(Items from a dataset)
>>>

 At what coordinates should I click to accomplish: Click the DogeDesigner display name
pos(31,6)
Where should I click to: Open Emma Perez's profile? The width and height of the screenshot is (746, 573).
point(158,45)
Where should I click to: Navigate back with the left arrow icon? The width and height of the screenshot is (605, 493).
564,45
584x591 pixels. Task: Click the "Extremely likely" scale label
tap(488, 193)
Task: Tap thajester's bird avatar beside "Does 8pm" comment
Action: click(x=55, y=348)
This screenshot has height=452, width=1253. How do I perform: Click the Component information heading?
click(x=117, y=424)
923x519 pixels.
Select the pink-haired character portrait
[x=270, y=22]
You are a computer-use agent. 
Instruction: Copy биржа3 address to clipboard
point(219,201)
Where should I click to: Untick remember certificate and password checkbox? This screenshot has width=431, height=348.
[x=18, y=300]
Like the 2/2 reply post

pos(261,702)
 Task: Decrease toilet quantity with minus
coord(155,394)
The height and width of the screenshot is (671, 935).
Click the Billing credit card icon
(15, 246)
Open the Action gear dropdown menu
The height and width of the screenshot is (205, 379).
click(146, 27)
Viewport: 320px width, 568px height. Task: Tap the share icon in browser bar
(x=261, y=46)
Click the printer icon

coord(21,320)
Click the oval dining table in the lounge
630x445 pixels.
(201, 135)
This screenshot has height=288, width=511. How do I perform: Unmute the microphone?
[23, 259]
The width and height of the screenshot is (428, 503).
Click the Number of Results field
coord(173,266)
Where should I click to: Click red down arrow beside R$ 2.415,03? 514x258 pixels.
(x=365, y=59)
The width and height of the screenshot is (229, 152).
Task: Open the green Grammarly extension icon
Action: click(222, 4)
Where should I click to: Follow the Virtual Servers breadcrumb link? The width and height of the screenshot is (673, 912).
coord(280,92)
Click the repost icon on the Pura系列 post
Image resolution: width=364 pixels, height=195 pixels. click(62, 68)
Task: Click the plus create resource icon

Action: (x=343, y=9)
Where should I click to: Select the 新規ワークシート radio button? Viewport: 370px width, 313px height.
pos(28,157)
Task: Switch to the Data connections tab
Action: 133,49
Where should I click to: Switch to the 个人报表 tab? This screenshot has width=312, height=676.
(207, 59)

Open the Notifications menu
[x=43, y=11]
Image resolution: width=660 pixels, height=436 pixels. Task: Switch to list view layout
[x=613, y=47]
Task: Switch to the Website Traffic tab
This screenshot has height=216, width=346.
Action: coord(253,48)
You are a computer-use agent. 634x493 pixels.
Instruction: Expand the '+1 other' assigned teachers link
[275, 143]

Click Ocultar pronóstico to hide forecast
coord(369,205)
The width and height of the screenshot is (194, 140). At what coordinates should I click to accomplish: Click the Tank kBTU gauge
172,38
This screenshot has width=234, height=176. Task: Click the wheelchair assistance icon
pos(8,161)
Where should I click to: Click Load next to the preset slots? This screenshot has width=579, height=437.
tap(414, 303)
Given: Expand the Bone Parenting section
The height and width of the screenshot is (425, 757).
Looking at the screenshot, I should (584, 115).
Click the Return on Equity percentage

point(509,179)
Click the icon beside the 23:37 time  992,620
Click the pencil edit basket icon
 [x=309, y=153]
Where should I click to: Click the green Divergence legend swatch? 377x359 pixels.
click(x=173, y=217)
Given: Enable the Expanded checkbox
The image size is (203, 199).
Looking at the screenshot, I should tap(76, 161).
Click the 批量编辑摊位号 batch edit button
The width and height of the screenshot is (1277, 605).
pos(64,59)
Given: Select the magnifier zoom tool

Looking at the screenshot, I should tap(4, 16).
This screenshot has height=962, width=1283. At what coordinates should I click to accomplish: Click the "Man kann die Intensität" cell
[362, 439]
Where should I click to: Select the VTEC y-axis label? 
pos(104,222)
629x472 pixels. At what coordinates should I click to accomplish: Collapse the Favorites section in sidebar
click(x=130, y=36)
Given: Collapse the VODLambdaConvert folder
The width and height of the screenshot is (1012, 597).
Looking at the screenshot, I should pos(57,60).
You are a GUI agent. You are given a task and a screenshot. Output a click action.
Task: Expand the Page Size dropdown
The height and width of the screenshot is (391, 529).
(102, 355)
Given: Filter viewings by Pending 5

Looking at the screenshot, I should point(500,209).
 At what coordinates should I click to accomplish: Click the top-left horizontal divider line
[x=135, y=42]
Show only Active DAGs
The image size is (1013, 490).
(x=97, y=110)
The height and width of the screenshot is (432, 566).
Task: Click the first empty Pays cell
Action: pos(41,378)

<<<

§ **AIM OF THE EXERCISE**
Please give the number of lines in the data above that hold "agent", and write nothing else.

§ **RESPONSE**
3